FRENCH OPERATORS SHINE AS U.K. CHAINS STRUGGLE
Food retailers in the United Kingdom are feeling the effects of competitive pressure and low inflation.This is most notable in the declining gross-profit margins the two largest U.K. chains reported in their recent year-end 1993 financial results.J. Sainsbury, the largest retailer in the United Kingdom, saw its gross-profit margin decline by about 40 basis points in the year ended March 12, according
May 30, 1994
MARK TOSH
Food retailers in the United Kingdom are feeling the effects of competitive pressure and low inflation.
This is most notable in the declining gross-profit margins the two largest U.K. chains reported in their recent year-end 1993 financial results.
J. Sainsbury, the largest retailer in the United Kingdom, saw its gross-profit margin decline by about 40 basis points in the year ended March 12, according to Tony MacNeary, a securities analyst at County NatWest, London, who follows European food retailers.
At Tesco, the second-largest food retailer in the United Kingdom, gross margins fell about 70 basis points in the year ended Feb. 26, MacNeary said.
County NatWest has "hold" recommendations on the stock of both Tesco and Sainsbury.
"Gross margins have come down in the U.K. market since last November," MacNeary said. This is an operational issue U.K. retailers have not confronted for quite some time, but trends have completely reversed in the past six months with the advent of discount retailing and other competitive factors.

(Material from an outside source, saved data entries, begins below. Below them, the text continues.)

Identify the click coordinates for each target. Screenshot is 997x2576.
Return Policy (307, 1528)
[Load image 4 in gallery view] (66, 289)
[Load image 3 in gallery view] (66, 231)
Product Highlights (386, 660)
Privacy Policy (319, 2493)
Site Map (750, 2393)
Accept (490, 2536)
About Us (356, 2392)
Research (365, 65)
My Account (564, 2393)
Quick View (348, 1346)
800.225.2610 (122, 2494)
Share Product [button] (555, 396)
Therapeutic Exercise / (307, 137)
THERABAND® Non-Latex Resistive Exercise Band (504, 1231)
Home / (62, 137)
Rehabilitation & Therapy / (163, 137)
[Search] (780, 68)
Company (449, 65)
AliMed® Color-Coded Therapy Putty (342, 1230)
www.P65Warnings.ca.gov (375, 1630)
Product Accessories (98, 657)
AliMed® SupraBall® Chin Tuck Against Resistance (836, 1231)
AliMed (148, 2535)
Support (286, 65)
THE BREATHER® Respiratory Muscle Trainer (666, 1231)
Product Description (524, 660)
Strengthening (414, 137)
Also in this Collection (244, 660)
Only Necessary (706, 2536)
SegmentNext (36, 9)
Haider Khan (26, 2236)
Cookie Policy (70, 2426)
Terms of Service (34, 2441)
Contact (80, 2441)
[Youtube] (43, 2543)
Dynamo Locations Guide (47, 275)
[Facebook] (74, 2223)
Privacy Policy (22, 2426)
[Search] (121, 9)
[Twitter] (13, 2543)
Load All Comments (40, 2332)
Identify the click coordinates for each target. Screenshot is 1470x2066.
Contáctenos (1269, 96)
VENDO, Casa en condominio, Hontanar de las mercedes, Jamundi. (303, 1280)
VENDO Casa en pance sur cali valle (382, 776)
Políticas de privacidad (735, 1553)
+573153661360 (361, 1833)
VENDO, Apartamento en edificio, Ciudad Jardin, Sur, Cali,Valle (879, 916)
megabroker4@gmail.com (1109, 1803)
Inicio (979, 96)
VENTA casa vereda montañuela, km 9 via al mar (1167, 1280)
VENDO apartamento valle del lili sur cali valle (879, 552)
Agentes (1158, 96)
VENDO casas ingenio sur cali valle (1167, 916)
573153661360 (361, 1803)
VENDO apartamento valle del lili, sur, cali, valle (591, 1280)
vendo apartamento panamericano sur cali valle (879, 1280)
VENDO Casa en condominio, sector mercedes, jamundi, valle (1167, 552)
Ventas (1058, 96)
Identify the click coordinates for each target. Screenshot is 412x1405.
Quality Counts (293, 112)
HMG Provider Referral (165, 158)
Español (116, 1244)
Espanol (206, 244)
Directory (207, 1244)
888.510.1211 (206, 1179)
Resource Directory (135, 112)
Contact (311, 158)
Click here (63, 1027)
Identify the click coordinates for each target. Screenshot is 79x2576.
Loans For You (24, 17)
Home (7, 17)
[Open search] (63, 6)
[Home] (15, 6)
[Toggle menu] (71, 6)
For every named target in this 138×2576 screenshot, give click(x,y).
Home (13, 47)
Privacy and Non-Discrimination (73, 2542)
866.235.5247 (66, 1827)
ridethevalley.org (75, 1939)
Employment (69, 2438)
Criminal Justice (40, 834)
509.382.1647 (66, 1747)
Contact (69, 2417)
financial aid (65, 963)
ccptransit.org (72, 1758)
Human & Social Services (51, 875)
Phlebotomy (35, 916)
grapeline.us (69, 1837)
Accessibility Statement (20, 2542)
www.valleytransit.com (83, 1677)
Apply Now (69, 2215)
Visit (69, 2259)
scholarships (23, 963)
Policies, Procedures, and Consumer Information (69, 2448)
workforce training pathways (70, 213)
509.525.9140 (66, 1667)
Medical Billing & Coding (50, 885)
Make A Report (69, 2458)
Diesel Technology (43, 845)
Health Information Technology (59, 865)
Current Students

Retailers in the United Kingdom began to reap the benefits of higher gross margins in the 1980s with their aggressive rollout of the superstore format, MacNeary said. The larger superstores enabled retailers to offer wider product ranges, with more private-label, fresh food and other higher-margin items. Operating costs, which were basically fixed, were then leveraged against increased sales.
"You were basically seeing very large stores having more and more volume put through them," MacNeary said of the superstores. "So their economies of scale were growing."
Today, an amalgamation of factors is putting new pressures on gross margins, MacNeary said.
"It's not just discounters, although it's partly that," he said. Additionally, chains that were once thought to be weak operators are now turning up the competitive pressure with major price promotions.
For example, Gateway launched an aggressive price-promotion program about a year ago that has proved successful, MacNeary said. And Asda, another second-tier chain, has "managed to resurrect itself very strongly," he said.
In response to the ongoing price competition, the major retail groups are "endeavoring to basically cut operating costs," MacNeary said. "I don't think there is much hope of gross margins being rebuilt strongly in the short term. So attention is focused very much on hoping to keep margins stable because inflation is virtually nonexistent here."
Retailers also must go back to their suppliers to get "better terms of trade, but that's not going to be easy," MacNeary said.
With U.K. food retailers' prospects for improving earnings looking dim, some investors have turned their attention to France.
Leading French retailers -- such as Carrefour and Promodes -- have been active in international expansion for a number of years and already have footholds in a number of other markets.
These long-term international opportunities, coupled with solid market shares at home, help make the stock of French retailers among the most attractive in European food retailing, according to MacNeary.
MacNeary and David Shriver, another NatWest securities analyst, recently completed a study on French food retailing. Their findings resulted in "buy" recommendations on the stock of three French retailers: Carrefour, Promodes and Docks de France.
"We do have a very positive view on Carrefour as we do French food retailers in general," MacNeary said. The stock of Casino, another French food retailer, is rated as a "hold" by NatWest.
One of the strengths of Carrefour, according to the NatWest report, is that management has recognized "that it must begin to eradicate diseconomies in buying, sourcing and logistics if it is to capitalize on its industry leadership on a domestic and international basis."
Earlier this year, Carrefour announced a plan that "embraces a major restructuring of management in France" and which represents another step toward centralization, the NatWest report said. "While recent shifts in strategy toward greater control from the center carries risks, it is also the key to the company's long-term development," the report said. "1994 and 1995 will be the critical years for Carrefour [to determine] whether it can successfully make the transition to a more focused and less entrepreneurial culture."
Promodes, which NatWest called "one of the most exciting growth vehicles in European food retailing," already has benefited from centralization. In 1992, the company set up Promodes World Trade as a Geneva, Switzerland-based central buying office. This office will procure as much as 8% of Promodes worldwide sales by the end of the year.
"The purpose of Promodes World Trade is not to bludgeon manufacturers into accepting volume-related discounts, but to identify savings in the cost of production and distribution for the manufacturer, which Promodes will share," the NatWest report said.
Docks de France, a medium-sized French food retailer, exceeded NatWest expectations in fiscal 1993 with net income of $79 million, an increase of 16%. Docks is "capable of sustaining market share by astute management of its brand franchise across a number of key formats," the NatWest report said. "A strong domestic position is reinforced by an excellent Spanish operation."